What do the corpora include?

At the heart of every subcorpus is a folder called MS3 containing a set of annotated music scores in the MuseScore file format .mscx. In order to display the files you need to download the data to your computer and open them with MuseScore 3. For example, the beginning of the file ABC/MS3/n08op59-2_01.mscx looks like this:

Beginning of Beethoven's 8th String Quartet op. 59/2

Beginning of Beethoven's 8th String Quartet op. 59/2 with harmony labels

In addition to the annotated scores in the MS3 folder, the following folders contain the same information in a tabular format:

  • notes: TSV files representing one note per row
  • measures: TSV files representing one measure per row
  • harmonies: TSV files representing one harmony label per row
  • chords: TSV files where each row represent a set of notes with the same onset and duration, appearin in the same notational layer. Columns represent various dynamics, articulation sings, staff texts, figured bass, etc.
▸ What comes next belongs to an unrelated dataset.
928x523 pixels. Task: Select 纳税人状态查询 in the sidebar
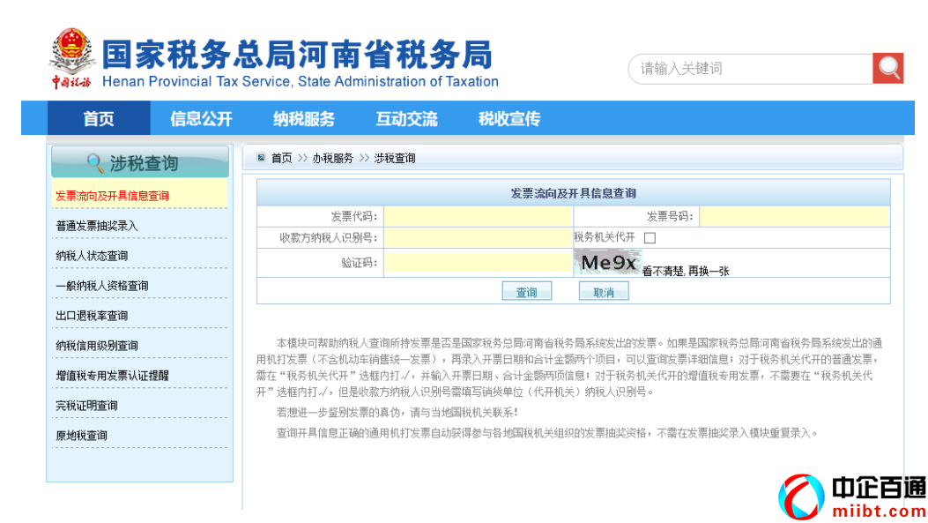[x=92, y=256]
The TSV files (tab-separated values) can be opened with any modern data processor, programming language, or spreadsheet, for example with LibreOffice Calc. They were created with the MuseScore parser ms3 which can be used to extract other information from MuseScore files, too, such as articulation, lyrics, or rests. Its documentation includes information on what the columns in the above-mentioned TSV files contain.

Harmony Labels

The harmonic analysis in the above example follows the DCML harmonic annotation standard. The labels were entered into the scores by professional music theorists.

Downloading the data

Download as Frictionless datapackage

Since the second half of 2023, all releases of DCML corpora are accompanied by frictionless datapackages. The datapackage contains the following files:

  • dcml_corpora.zip, a ZIP file containing one TSV file per facet, that corresponds to a concatenation of the TSV files in the respective folders of all corpora, that is * dcml_corpora.chords.tsv * dcml_corpora.expanded.tsv * dcml_corpora.measures.tsv * dcml_corpora.metadata.tsv (concatenation of a single file) * dcml_corpora.notes.tsv
  • dcml_corpora.datapackage.json, the package descriptor.

If one has the frictionless framework installed and downloaded both files, one can use the descriptor to validate the package using the command

`bash frictionless validate dcml_corpora.datapackage.json `

Clone this repo

This repository contains submodules. You can use this command to clone it

git clone --recurse-submodules -j8 https://github.com/DCMLab/dcml_corpora.git

Downloading manually

If you are unfamiliar with Git, you can download the corpora individually as ZIP files. Click on the respective folder above (e.g. ABC @ <commit>) and click on (the green button) Code -> Download ZIP.